Un año más, en el cíclico fluir
del tiempo, la primavera se acerca. Su luna llena será la señal de la
celebración más importante para los cristianos, la Pascua, con su Semana Santa
tan llena de arte, cultura y belleza, además de fe, y que adquiere un esplendor
especial en nuestras viejas ciudades históricas. Pero como todo gran
acontecimiento, es preciso prepararlo bien, con atención y profundidad.
Cuaresma, cuarenta días que nos ofrecen la oportunidad de entrar en la vivencia
personal de los días santos que se aproximan.
El pórtico de la Cuaresma es el
Miércoles de Ceniza, con el rito de la imposición de ésta. Un signo sencillo, sobrio, que evoca el humus, la tierra
de la que procede, en hermosa metáfora del Génesis, el ser humano. Tierra,
barro modelado por el Alfarero divino, insuflada de espíritu vital, pero
siempre quebradiza, frágil, imperfecta. Tierra que sin ese hálito se vuelve
polvo. Y sin embargo, tierra capaz de florecer y germinar cuando es vivificada
por el Agua, signo del Espíritu divino.
“Recuerda que eres polvo”. Frente
a la soberbia y autosuficiencia con la que construimos nuestro proyecto vital
en muchas ocasiones, el recuerdo de nuestra limitación. Y la limitación máxima,
“al polvo volverás”, el encuentro con la finitud, el saber que nuestro paso por
este mundo es fugaz. Sin embargo, el camino cuaresmal no es una autonegación masoquista
ni un complacerse en lo negativo. Todo lo contrario. La luz de la Pascua, la victoria del Crucificado-Resucitado, es la
que permite avanzar con esperanza gozosa. No es la negación de la vida, sino su
afirmación; no es el rechazo de lo humano, sino su exaltación a lo divino,
rompiendo las ataduras de la biología, permitiendo una metamorfosis de la que
la persona, siendo la misma, renace transfigurada para una proyección existencial
más allá del tiempo y del espacio. La fórmula "conviértete y cree en el Evangelio", nos recuerda que la Cuaresma es un momento para adherirnos al mensaje de Cristo de un modo vital, a renovar la fe recibida en el Bautismo, a dejar que el agua purificadora que nos engendró y lavó se derrame de nuevo sobre nosotros en la eficacia del sacramento de la reconciliación.
El papa Francisco imponiendo la ceniza |
La Cuaresma no es el intentar
aplacar el enojo eterno de un Dios castigador, sino la purificación de los
egoísmos para sentir el abrazo de un Padre misericordioso que sale corriendo a
nuestro encuentro.
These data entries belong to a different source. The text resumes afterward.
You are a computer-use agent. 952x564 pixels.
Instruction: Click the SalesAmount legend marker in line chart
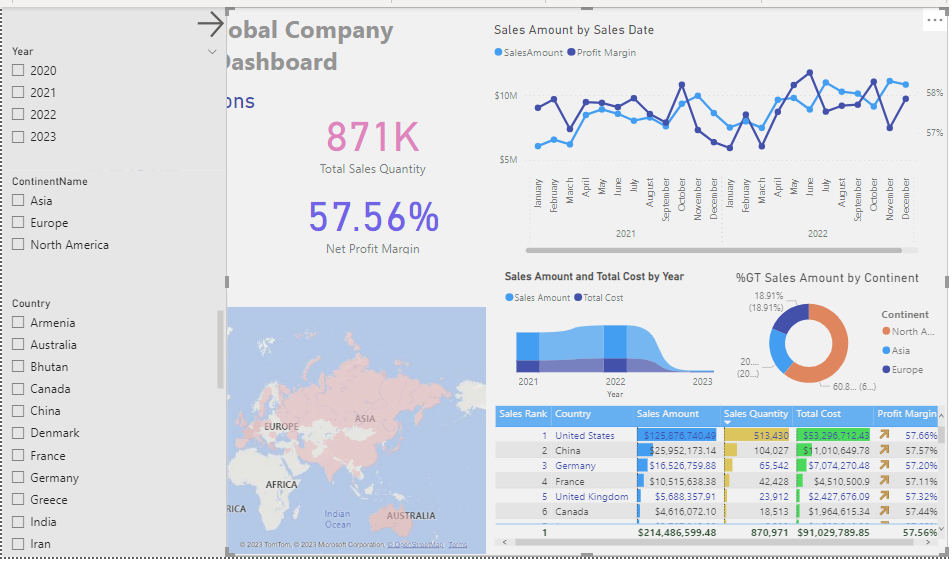click(498, 52)
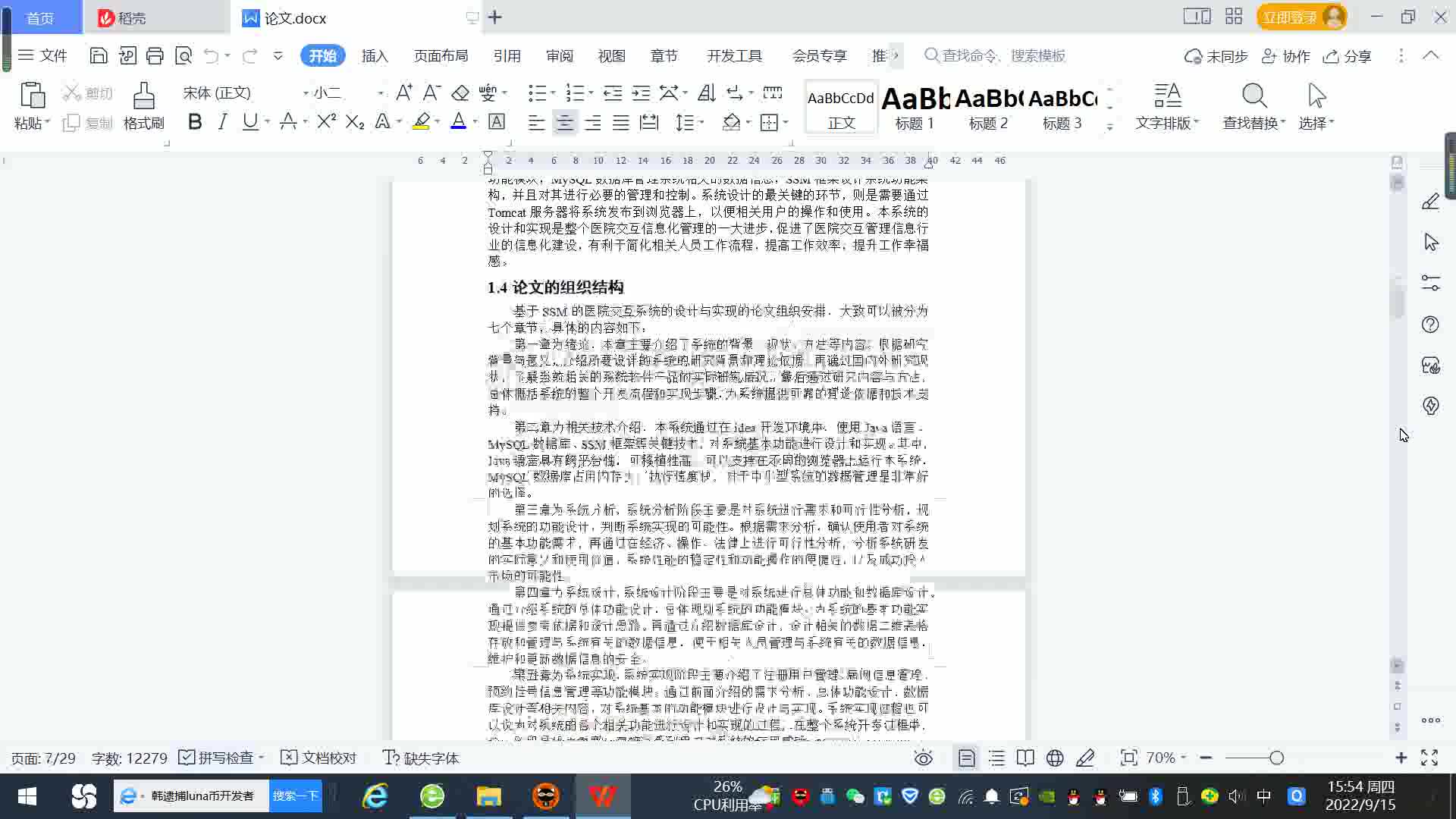Click the 立即登录 login button

[x=1289, y=17]
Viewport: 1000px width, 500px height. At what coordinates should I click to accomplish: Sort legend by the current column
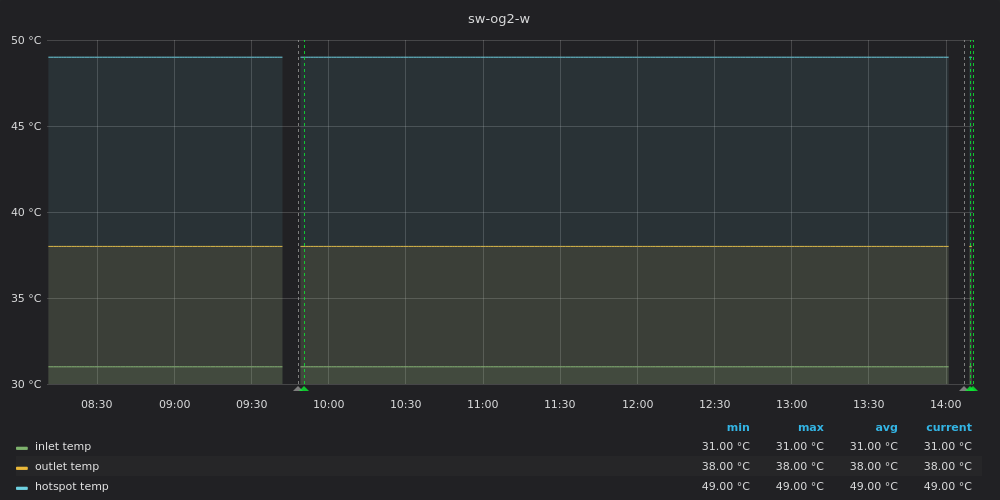click(x=948, y=427)
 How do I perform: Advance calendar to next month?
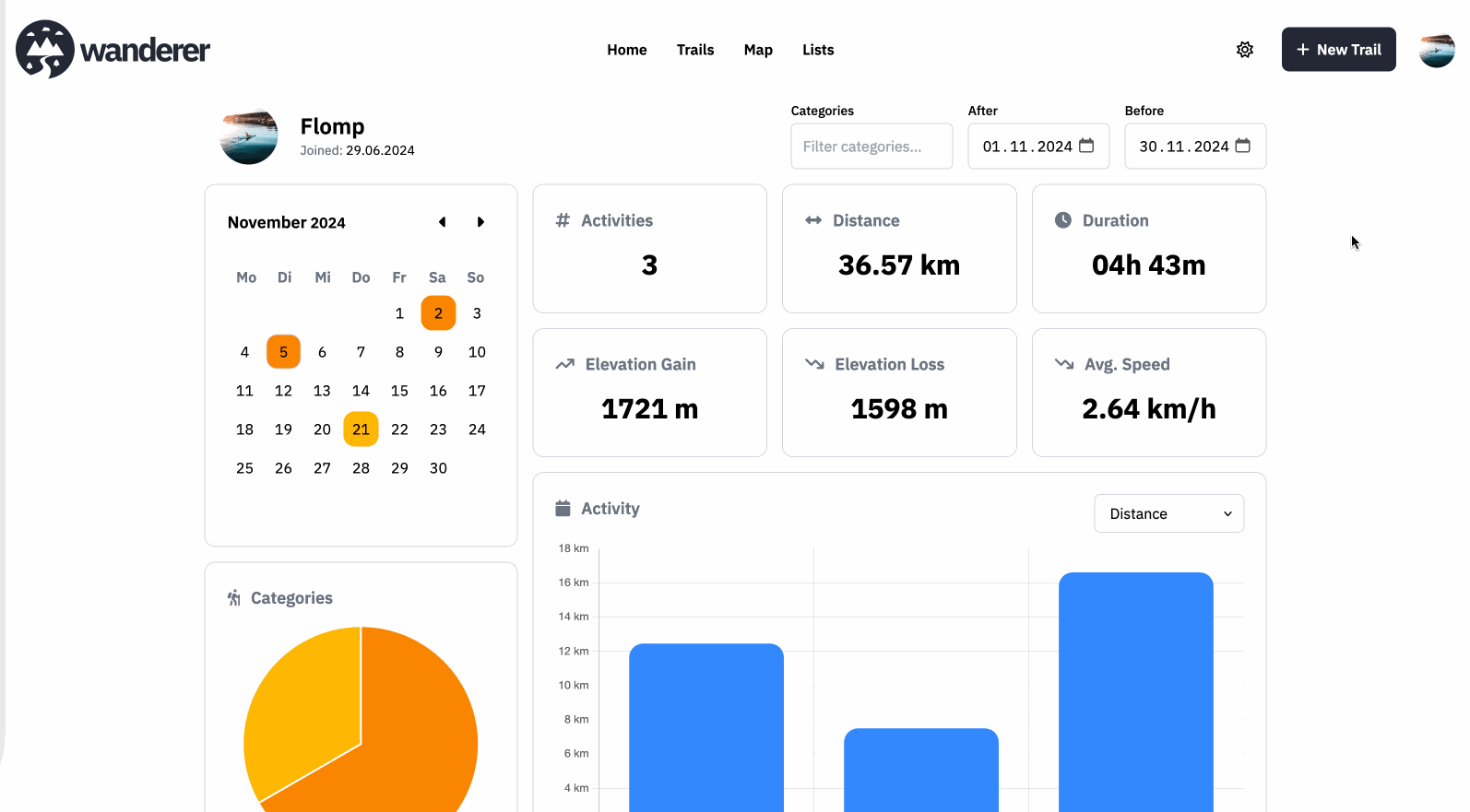[480, 222]
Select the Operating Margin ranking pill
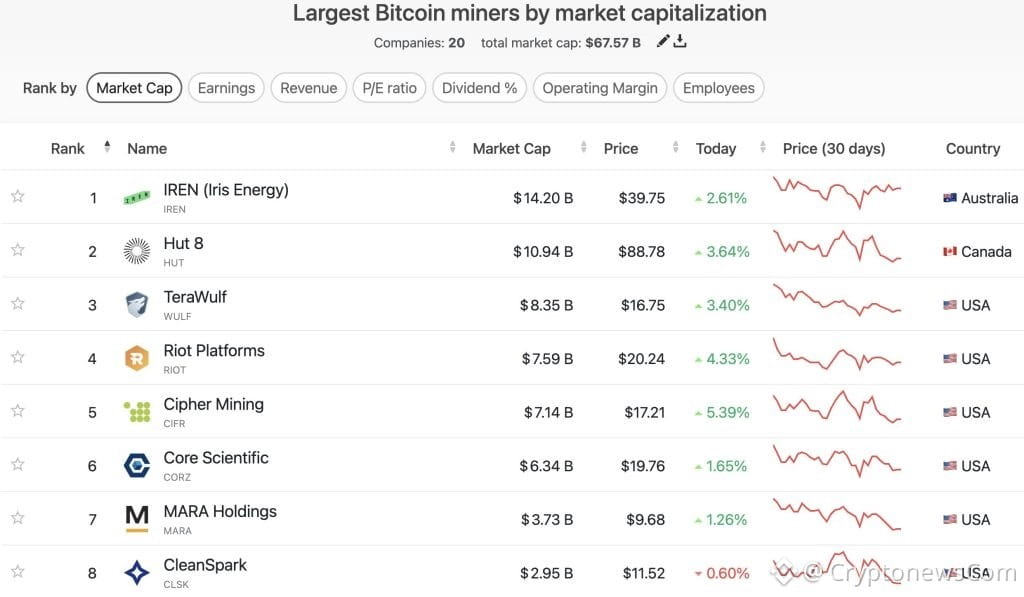The width and height of the screenshot is (1024, 597). click(x=600, y=88)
Subimos a Jerusalén, y para recorrer ágiles el sendero es
preciso quitar pesos superfluos, ataduras que nos esclavizan, vendas que nos
impiden ver al hermano herido en el camino. Ayuno, limosna, oración, tres
cimientos sobre los que construir nuestro camino hacia la Pascua. Ayuno, no
sólo de alimento, sino de tantas cosas que creemos que nos sacian, y sin
embargo nos dejan hambrientos. Ayuno que, liberándonos de lo innecesario, se
convierte en limosna que alimenta al hermano, limosna de dinero, de tiempo
compartido, de atención a enfermos, ancianos, marginados. Oración que es
encuentro con el Totalmente Otro que ha querido hacerse entrañablemente
cercano, compartiendo nuestra realidad hasta lo más hondo, sabiendo de dolor,
sufrimiento, incomprensión; diálogo profundo que escucha en el silencio y
responde desde el amor.
Cuaresma, tiempo de desierto para
reconciliarnos no sólo con Dios, sino también con nosotros mismos, con los
demás y con la Creación. Tiempo para alimentarnos más de la Palabra de Dios, para dejar que esta sea el pan y el agua que sacie nuestra hambre y nuestra sed espiritual.